Ce fut ma dernière entrevue avec Silbermann. Notre séparation me fut moins douloureuse à la suite de ces étranges adieux. Toutefois lorsqu’il eut cessé définitivement d’être mêlé à ma vie, je tombai dans une profonde désolation. Ni sa personne même ni la fin de notre amitié n’en étaient cause. Je souffrais de ne plus recevoir, chaque matin, à mon réveil, en même temps que la première flèche du jour, l’inspiration de cette tâche glorieuse. Habitué aux rudes efforts et aux sacrifices qu’elle m’imposait, je me résignais mal à des actes indifférents et sans nobles visées. L’existence avait perdu tout prix et m’apparaissait affreusement morne.

Cette impression provenait aussi de ce que Silbermann, en m’apportant une multitude de notions nouvelles, avait détruit la plupart de celles que je possédais. Et maintenant que son esprit mobile n’était plus là pour entraîner le mien, je m’apercevais de ces ruines.

Elles se trouvaient partout.

Enclin à contredire, prompt à exercer son sens critique, Silbermann m’avait rendu habile à discerner le défaut des choses. Ainsi, en matière de littérature, il avait l’habitude d’appuyer toute admiration par quelque dénigrement ; et comme son goût changeait souvent, il était fréquent de l’entendre dépriser par un raisonnement subtil une œuvre que peu auparavant il avait placée au-dessus de toute autre. Je l’avais trop écouté. Par ces rabaissements successifs il avait abouti à me démontrer l’imperfection de tout ce que j’avais lu. Maintenant, quand je relisais un livre que j’avais aimé naguère, je ne retrouvais plus jamais le même sentiment absolu. La notion obscure que toute qualité est relative empoisonnait les jouissances que me procurait la lecture et arrêtait mes curiosités nouvelles. Enfin, instruit par Silbermann avec légèreté et confusion, je ne voyais plus, dans tout ce que les hommes ont écrit, qu’un stérile remuement de pensées et d’images qui se perpétuait depuis des siècles. Et devant ma bibliothèque, comme si la trop avide intelligence du jeune Juif m’eût communiqué la satiété fameuse d’un de ses rois, je songeais aux paroles de l’Ecclésiaste : « Quel avantage revient-il à l’homme de la peine qu’il se donne ?… Tout n’est que vanité et poursuite du vent. »

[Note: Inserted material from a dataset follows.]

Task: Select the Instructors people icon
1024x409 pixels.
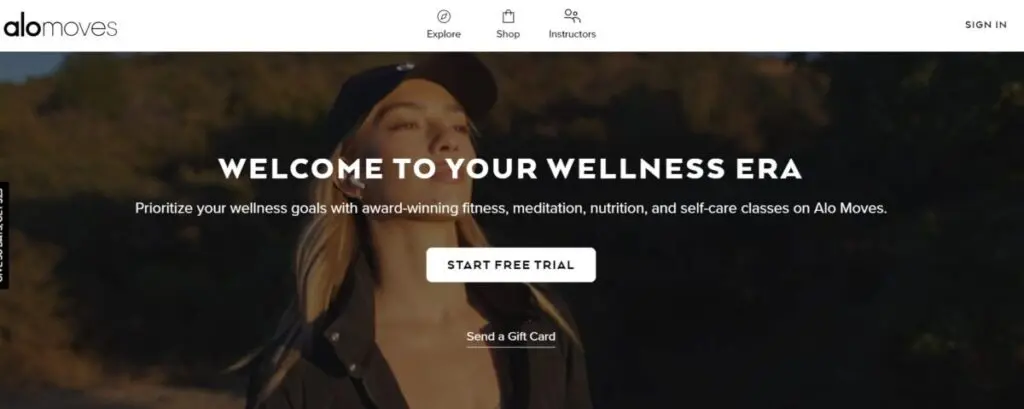Action: (572, 16)
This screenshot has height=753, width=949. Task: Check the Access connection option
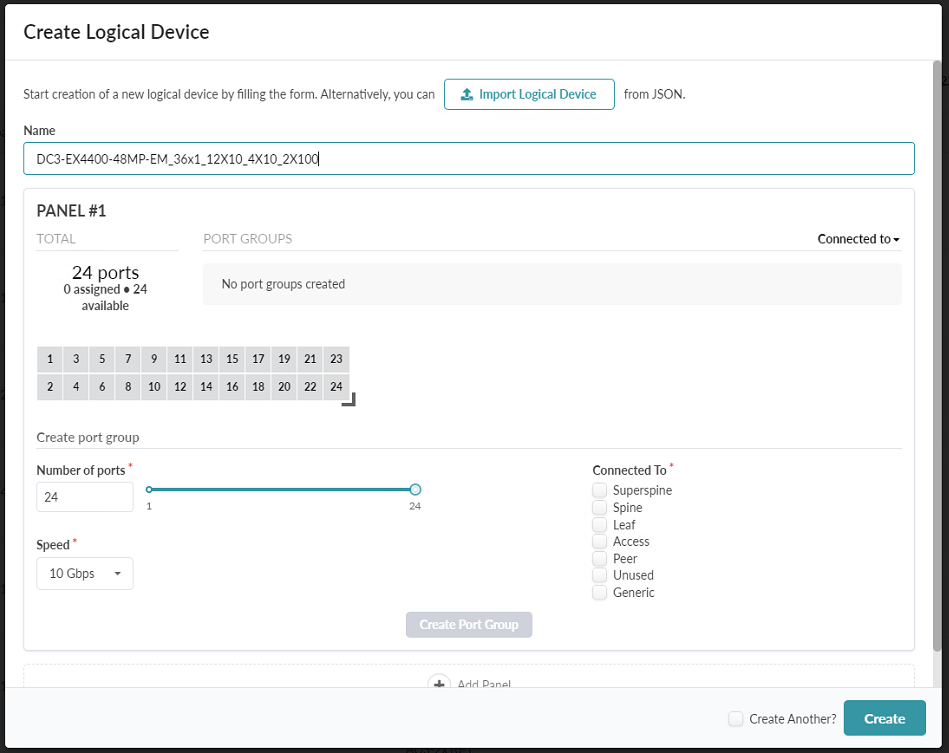[599, 542]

Mais c’était dans notre foyer que les ruines causées par Silbermann étaient le plus sensibles. Là, tous mes dieux étaient renversés. Les idées en honneur, nos petites lois domestiques, notre conception du beau, tout avait perdu son prestige. Et l’autorité de mes parents devait subir bientôt une déchéance pareille.

Déjà, depuis quelque temps, je n’avais plus la même vénération aveugle envers eux. J’avais eu le soupçon à deux reprises que certaines de leurs pensées m’avaient toujours échappé. Je n’avais pas oublié l’étrange figure de mon père s’acharnant à m’imputer des actions infâmes ni l’attitude de ma mère cherchant à me détacher de Silbermann par les moins nobles arguments.

Un soir, comme j’allais pénétrer dans la salle à manger où ils se trouvaient, j’entendis prononcer le nom de Silbermann. Je m’arrêtai sur le seuil. J’étais caché par une portière.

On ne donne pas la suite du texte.